* Aim of the task *
Reproduce each line of the records below verbatim, omitting the pictures.

* The data *
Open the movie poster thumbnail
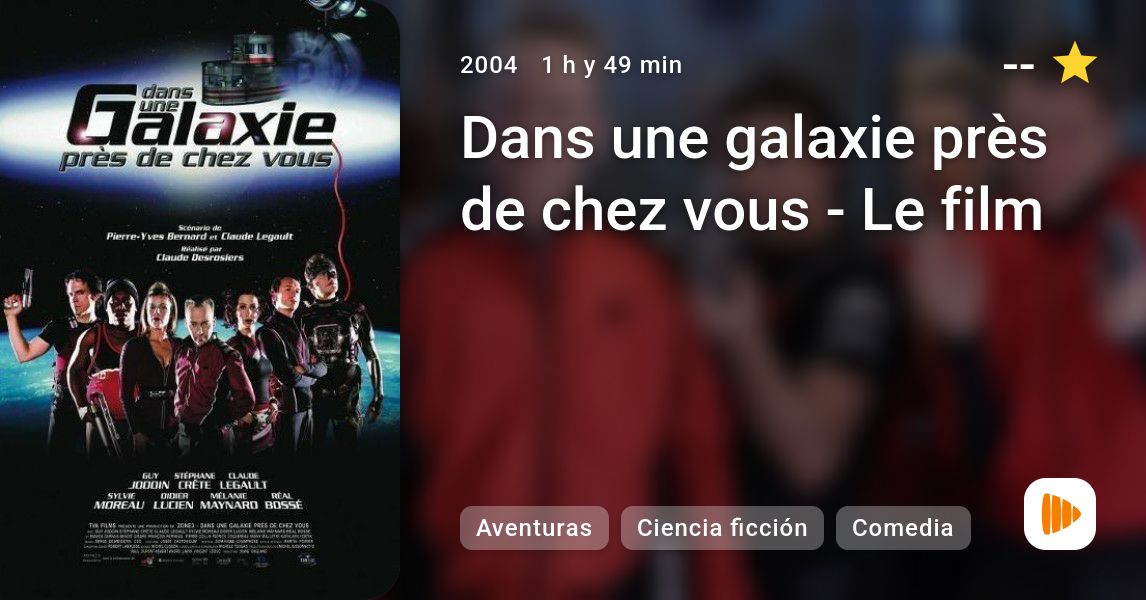The width and height of the screenshot is (1146, 600). (200, 300)
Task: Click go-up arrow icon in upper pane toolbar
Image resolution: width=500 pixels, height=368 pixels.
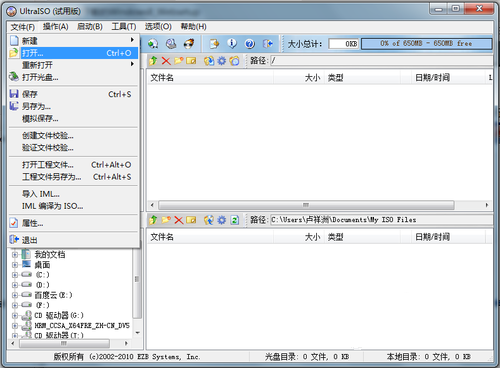Action: (153, 61)
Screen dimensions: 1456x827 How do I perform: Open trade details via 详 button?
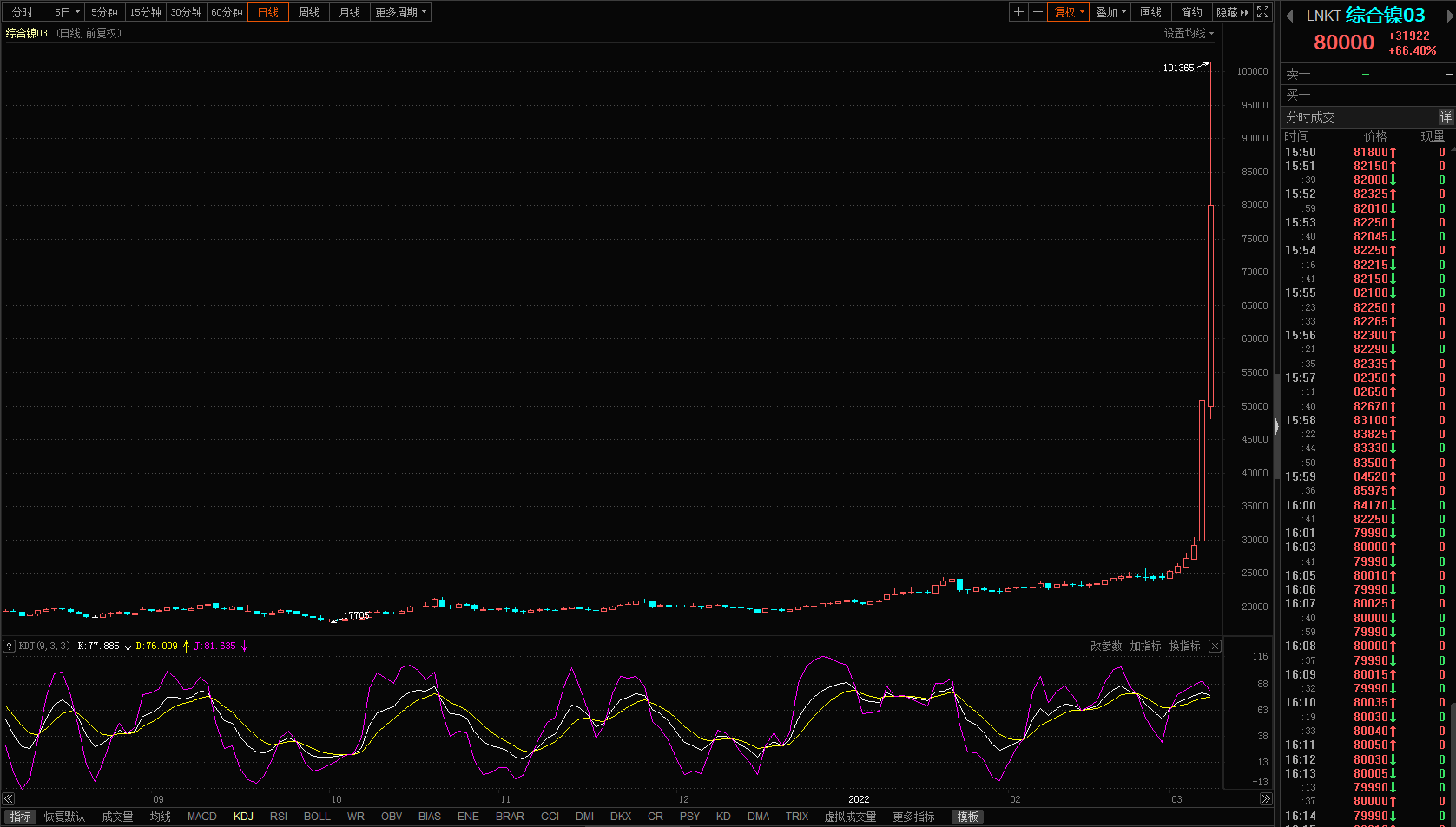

* Right answer *
Open the movie poster thumbnail
The width and height of the screenshot is (1146, 600). (200, 300)
Task: Click go-up arrow icon in upper pane toolbar
Image resolution: width=500 pixels, height=368 pixels.
Action: (153, 61)
Screen dimensions: 1456x827 How do I perform: Open trade details via 详 button?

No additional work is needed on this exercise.